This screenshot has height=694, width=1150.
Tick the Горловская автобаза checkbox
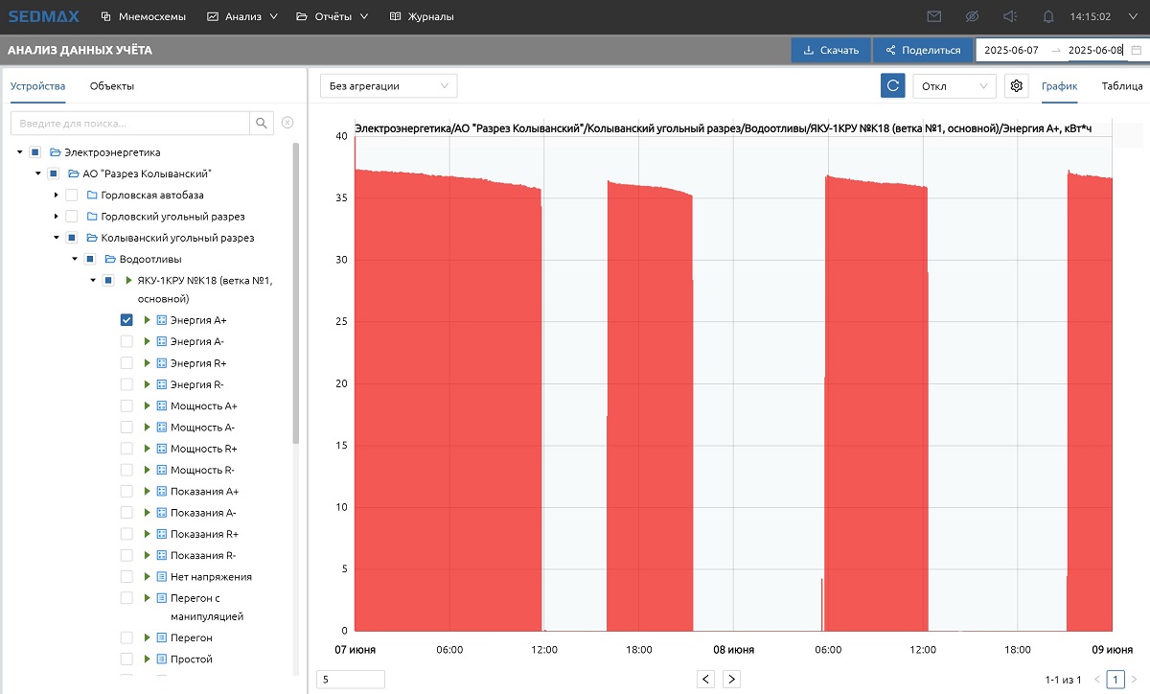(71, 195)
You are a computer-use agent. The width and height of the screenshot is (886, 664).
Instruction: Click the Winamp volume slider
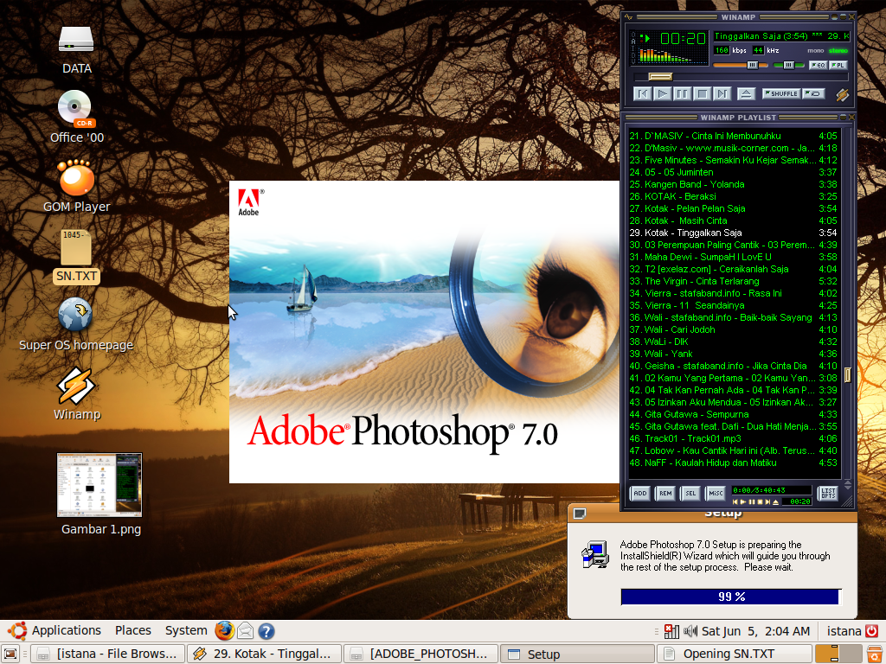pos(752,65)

==

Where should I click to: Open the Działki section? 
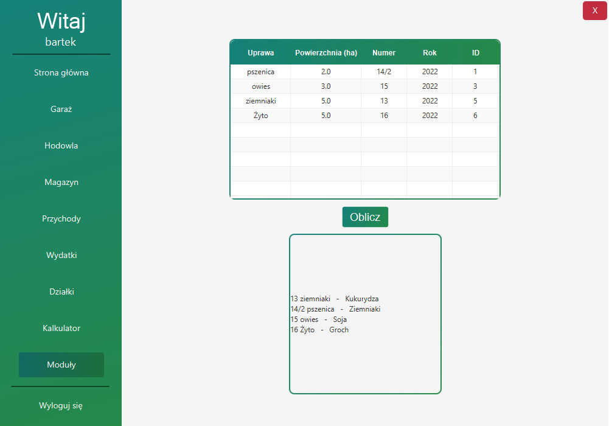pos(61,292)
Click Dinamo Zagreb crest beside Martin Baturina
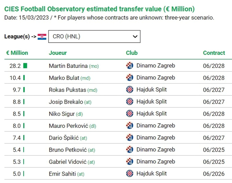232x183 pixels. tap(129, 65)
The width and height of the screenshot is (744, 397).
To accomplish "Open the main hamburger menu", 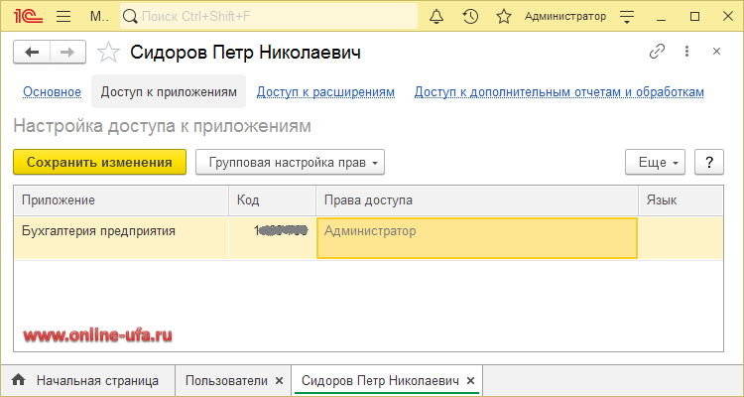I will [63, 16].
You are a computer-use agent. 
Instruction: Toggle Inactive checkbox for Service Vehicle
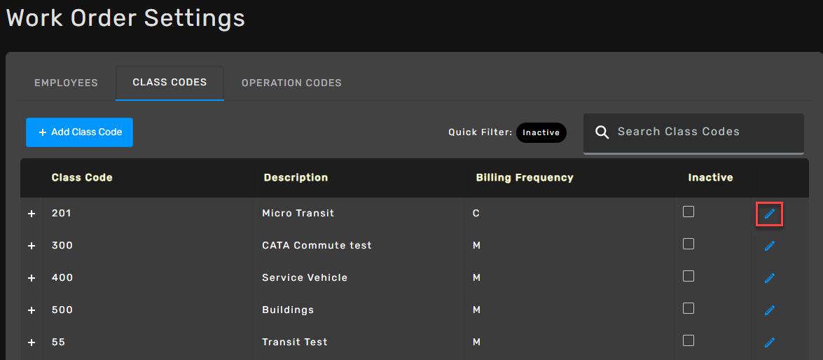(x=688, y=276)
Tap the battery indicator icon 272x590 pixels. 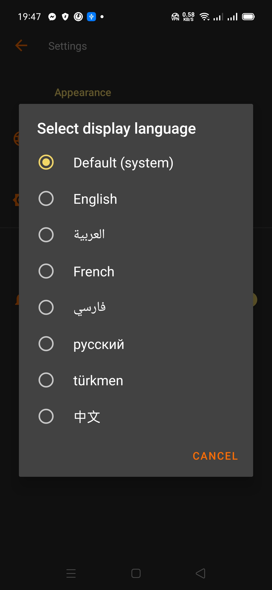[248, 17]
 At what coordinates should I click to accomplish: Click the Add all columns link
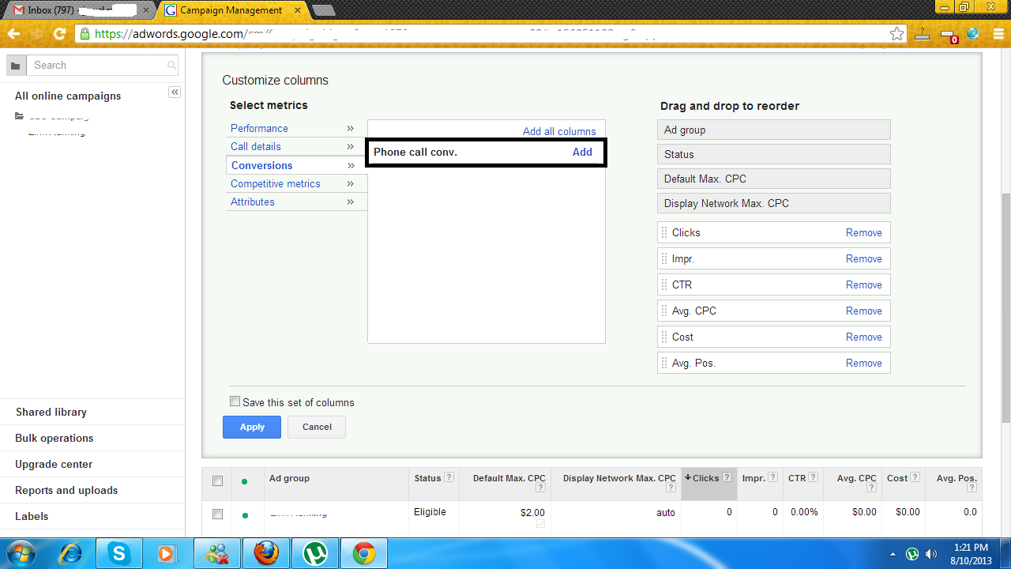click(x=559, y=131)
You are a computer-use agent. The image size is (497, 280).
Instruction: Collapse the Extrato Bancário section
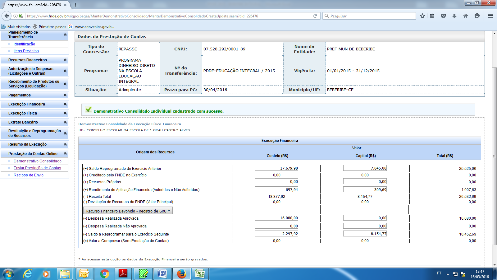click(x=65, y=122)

Try it:
Copy every line in the records above that contains the word "height".

Task result:
This screenshot has height=694, width=1150.
You are a computer-use agent. The width and height of the screenshot is (886, 664).
The width and height of the screenshot is (744, 397).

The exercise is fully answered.